Collected data:
Start of Block

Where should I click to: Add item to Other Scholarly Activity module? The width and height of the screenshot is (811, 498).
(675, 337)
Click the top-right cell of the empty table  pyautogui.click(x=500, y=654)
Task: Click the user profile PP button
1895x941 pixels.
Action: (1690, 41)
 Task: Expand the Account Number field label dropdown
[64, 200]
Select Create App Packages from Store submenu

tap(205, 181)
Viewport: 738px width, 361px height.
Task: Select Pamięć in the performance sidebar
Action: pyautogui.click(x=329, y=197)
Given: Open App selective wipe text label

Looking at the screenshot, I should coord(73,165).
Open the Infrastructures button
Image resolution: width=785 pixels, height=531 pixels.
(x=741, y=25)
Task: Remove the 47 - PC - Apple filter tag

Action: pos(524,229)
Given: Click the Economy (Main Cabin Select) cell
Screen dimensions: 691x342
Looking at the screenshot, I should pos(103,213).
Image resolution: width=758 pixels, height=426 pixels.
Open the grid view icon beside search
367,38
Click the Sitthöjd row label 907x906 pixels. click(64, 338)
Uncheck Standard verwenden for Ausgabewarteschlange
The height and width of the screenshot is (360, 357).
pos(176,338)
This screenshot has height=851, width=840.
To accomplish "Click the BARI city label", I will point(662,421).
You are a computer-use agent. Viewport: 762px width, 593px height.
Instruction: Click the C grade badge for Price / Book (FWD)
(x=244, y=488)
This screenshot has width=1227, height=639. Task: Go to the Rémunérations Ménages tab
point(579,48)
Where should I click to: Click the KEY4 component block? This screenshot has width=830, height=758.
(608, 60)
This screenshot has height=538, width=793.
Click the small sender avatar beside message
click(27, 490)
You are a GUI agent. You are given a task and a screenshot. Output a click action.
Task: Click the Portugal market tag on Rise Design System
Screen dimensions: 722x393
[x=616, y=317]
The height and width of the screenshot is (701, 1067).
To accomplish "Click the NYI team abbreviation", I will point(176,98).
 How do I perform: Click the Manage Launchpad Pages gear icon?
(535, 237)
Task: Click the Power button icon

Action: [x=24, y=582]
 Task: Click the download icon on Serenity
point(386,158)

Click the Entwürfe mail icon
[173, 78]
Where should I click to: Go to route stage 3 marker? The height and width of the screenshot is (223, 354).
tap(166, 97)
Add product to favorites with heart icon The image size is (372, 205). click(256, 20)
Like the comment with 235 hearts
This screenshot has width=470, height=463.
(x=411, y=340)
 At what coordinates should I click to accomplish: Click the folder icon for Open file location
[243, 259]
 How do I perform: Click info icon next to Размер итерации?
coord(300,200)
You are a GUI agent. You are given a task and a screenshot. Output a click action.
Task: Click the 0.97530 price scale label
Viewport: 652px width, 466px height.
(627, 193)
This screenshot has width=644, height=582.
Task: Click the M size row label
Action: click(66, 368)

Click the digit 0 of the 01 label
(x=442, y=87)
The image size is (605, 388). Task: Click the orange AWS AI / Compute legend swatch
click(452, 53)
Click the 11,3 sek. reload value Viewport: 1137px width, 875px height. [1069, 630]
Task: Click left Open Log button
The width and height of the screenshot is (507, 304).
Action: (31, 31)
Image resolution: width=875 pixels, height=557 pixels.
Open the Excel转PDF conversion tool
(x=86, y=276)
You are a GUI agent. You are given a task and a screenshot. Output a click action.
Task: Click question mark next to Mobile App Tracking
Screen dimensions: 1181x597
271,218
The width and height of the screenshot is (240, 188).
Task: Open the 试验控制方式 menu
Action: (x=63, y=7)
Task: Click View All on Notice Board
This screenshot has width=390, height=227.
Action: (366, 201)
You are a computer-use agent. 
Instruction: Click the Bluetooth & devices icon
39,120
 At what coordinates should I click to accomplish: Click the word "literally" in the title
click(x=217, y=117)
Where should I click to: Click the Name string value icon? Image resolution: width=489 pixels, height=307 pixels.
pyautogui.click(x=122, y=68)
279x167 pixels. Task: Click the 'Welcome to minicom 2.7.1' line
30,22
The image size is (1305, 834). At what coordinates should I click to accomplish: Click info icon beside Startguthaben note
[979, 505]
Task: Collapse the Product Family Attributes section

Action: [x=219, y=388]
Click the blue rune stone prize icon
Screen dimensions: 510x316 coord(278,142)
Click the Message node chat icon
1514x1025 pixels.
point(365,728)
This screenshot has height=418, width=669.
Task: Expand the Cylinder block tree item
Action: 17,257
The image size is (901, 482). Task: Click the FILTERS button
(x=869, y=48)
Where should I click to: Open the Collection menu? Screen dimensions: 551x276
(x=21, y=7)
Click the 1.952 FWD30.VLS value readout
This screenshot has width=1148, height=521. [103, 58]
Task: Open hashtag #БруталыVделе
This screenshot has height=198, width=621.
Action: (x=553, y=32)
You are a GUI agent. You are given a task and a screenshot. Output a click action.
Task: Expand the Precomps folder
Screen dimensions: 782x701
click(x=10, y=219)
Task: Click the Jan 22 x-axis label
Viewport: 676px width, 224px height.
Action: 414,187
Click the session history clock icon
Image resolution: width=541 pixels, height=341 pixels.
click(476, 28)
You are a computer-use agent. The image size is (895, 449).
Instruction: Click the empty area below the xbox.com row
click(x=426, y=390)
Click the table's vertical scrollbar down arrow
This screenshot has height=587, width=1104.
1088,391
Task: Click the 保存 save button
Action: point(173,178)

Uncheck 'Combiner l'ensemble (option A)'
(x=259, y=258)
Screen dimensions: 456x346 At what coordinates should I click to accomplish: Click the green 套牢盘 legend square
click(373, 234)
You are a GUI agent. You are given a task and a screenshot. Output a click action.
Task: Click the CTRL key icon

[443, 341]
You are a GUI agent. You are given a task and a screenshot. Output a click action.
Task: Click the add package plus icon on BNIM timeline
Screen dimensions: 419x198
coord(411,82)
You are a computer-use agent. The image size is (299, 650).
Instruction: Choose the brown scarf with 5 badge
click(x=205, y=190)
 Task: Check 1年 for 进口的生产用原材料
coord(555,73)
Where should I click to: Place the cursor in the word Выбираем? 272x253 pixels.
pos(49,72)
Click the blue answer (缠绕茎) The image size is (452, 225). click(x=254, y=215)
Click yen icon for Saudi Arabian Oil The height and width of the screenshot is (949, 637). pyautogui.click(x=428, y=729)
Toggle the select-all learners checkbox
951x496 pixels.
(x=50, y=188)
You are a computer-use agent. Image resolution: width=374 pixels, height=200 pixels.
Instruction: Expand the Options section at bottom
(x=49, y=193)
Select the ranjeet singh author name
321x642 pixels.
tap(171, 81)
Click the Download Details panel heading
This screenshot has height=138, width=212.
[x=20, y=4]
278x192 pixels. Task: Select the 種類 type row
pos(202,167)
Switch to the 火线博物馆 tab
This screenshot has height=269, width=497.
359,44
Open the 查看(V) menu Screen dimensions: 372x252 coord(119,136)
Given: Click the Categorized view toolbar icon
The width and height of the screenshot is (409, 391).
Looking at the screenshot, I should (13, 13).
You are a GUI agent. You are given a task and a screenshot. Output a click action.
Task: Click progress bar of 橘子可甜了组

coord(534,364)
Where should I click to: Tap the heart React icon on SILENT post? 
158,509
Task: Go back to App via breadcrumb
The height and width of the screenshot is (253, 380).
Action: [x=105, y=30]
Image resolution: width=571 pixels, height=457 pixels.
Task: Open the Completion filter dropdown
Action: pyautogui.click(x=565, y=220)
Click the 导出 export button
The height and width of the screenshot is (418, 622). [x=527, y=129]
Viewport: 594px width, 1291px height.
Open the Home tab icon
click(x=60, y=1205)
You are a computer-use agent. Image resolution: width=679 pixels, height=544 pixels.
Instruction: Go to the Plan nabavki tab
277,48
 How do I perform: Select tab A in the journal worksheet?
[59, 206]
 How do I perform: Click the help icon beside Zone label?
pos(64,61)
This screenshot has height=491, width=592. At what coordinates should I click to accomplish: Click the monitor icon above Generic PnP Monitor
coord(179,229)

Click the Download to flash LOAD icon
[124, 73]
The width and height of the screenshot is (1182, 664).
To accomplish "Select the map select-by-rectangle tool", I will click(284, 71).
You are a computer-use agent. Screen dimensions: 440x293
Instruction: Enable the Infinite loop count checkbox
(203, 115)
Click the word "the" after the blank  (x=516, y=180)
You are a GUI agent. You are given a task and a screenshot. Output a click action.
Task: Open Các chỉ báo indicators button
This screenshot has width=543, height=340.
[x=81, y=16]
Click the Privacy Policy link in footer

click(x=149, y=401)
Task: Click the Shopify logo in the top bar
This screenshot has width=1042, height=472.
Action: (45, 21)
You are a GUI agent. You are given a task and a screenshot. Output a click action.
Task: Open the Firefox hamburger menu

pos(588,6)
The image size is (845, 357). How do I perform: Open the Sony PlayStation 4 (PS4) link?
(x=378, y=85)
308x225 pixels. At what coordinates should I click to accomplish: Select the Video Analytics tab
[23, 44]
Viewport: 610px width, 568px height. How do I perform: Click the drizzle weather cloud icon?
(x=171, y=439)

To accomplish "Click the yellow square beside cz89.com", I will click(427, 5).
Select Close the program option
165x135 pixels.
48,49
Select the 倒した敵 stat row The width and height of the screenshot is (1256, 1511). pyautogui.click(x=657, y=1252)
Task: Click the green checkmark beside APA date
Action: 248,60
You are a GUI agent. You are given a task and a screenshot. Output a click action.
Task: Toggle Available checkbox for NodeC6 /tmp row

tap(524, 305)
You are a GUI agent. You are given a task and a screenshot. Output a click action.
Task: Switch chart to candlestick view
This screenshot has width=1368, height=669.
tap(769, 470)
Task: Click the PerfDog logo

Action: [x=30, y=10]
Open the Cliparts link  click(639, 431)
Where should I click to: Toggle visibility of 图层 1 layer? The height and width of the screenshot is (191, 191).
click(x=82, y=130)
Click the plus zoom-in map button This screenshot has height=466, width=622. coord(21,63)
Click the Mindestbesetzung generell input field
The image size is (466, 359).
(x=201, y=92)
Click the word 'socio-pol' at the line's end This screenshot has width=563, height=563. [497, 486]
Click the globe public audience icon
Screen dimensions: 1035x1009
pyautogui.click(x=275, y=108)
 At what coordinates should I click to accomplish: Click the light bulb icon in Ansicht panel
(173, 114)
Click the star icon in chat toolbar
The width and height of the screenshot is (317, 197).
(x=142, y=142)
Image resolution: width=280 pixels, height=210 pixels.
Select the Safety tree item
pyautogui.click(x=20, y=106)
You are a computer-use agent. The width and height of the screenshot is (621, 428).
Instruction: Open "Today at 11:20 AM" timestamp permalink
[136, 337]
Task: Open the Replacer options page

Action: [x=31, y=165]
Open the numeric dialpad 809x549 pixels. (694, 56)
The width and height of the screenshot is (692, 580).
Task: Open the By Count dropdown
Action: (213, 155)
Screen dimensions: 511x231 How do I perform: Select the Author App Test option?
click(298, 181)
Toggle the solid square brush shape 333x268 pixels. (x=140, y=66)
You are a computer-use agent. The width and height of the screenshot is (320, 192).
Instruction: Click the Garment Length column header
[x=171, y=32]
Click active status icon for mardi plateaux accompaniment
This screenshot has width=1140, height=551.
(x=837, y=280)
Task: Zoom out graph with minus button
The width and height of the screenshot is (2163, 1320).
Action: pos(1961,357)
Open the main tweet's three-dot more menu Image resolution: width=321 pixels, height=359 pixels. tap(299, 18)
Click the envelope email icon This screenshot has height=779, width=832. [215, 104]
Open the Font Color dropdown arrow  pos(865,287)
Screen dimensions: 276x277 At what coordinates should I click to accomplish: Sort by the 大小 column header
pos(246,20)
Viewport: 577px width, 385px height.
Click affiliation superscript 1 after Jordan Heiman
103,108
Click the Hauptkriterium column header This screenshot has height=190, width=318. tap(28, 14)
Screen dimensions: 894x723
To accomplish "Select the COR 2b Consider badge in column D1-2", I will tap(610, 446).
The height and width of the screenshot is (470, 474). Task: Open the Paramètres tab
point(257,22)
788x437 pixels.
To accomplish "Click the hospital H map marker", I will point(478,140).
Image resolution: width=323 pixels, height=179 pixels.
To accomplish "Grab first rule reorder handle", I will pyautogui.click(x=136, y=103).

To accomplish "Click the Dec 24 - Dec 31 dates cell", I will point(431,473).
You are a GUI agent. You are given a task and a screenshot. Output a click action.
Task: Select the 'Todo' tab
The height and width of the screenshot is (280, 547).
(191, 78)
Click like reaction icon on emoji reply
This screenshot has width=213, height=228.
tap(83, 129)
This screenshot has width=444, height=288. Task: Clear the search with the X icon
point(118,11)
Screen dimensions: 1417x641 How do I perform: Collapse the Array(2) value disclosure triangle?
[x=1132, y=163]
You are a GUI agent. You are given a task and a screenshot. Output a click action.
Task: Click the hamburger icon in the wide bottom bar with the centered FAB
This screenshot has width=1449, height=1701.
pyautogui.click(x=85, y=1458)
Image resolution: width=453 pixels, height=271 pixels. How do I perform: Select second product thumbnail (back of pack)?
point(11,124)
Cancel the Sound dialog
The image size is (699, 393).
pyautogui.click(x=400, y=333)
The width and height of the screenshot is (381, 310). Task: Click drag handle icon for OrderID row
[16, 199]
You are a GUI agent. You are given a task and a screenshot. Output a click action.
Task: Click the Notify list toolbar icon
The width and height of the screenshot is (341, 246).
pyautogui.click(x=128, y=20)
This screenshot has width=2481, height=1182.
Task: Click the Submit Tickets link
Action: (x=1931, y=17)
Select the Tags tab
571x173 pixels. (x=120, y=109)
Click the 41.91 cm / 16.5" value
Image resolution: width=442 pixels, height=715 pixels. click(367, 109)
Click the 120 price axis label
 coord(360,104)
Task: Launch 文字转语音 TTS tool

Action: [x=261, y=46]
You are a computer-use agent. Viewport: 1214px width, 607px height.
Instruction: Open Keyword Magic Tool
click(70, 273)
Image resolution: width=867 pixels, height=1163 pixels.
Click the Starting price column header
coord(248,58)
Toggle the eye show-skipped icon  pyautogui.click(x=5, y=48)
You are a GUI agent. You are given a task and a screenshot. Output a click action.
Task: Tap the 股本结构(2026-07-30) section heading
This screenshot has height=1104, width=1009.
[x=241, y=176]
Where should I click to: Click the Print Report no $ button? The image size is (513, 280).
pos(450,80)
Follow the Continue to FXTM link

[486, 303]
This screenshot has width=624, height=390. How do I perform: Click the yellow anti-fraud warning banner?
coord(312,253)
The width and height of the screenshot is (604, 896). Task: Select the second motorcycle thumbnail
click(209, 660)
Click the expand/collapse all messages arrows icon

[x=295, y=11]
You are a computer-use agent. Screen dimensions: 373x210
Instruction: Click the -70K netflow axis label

End of Block

• The problem
Begin with the line that contains "Click the 41.91" and end with the last line of the records; set down every line in that span exactly, and nothing else.

• Task output
Click the 41.91 cm / 16.5" value
Image resolution: width=442 pixels, height=715 pixels. click(367, 109)
Click the 120 price axis label
 coord(360,104)
Task: Launch 文字转语音 TTS tool

Action: [x=261, y=46]
You are a computer-use agent. Viewport: 1214px width, 607px height.
Instruction: Open Keyword Magic Tool
click(70, 273)
Image resolution: width=867 pixels, height=1163 pixels.
Click the Starting price column header
coord(248,58)
Toggle the eye show-skipped icon  pyautogui.click(x=5, y=48)
You are a GUI agent. You are given a task and a screenshot. Output a click action.
Task: Tap the 股本结构(2026-07-30) section heading
This screenshot has height=1104, width=1009.
[x=241, y=176]
Where should I click to: Click the Print Report no $ button? The image size is (513, 280).
pos(450,80)
Follow the Continue to FXTM link

[486, 303]
This screenshot has width=624, height=390. How do I perform: Click the yellow anti-fraud warning banner?
coord(312,253)
The width and height of the screenshot is (604, 896). Task: Select the second motorcycle thumbnail
click(209, 660)
Click the expand/collapse all messages arrows icon

[x=295, y=11]
You are a computer-use agent. Screen dimensions: 373x210
Instruction: Click the -70K netflow axis label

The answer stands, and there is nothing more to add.